Interface element records
========
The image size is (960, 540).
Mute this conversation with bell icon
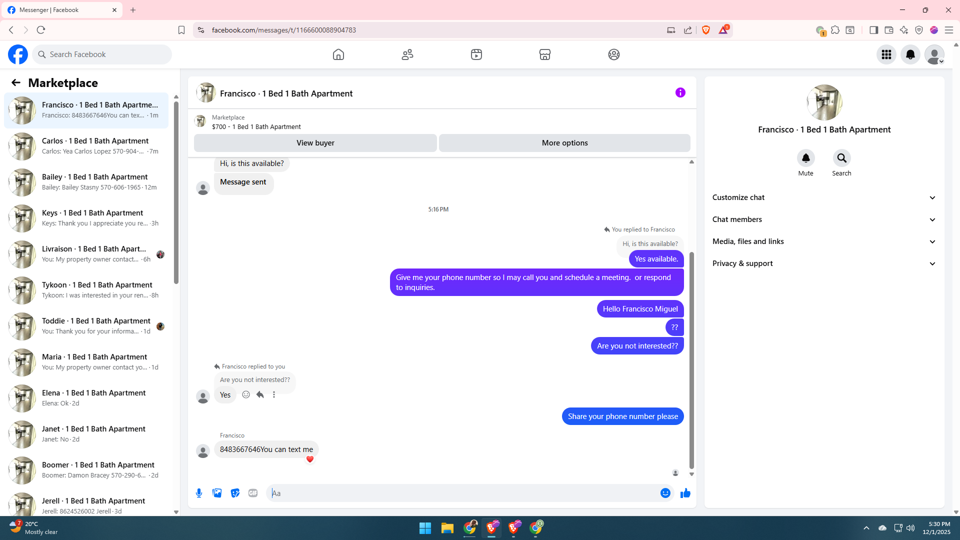pos(806,159)
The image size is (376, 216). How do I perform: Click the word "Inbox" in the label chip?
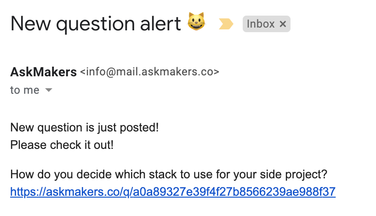261,24
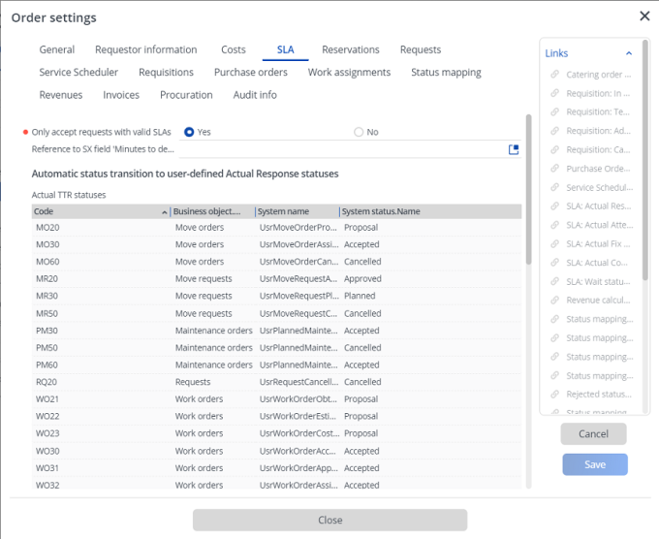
========
**What this task involves**: Repeat the text of all the records above word for word, leaving out the pictures.

**Correct output**:
The image size is (960, 540).
Mute this conversation with bell icon
pos(806,159)
The image size is (376, 216). How do I perform: Click the word "Inbox" in the label chip?
261,24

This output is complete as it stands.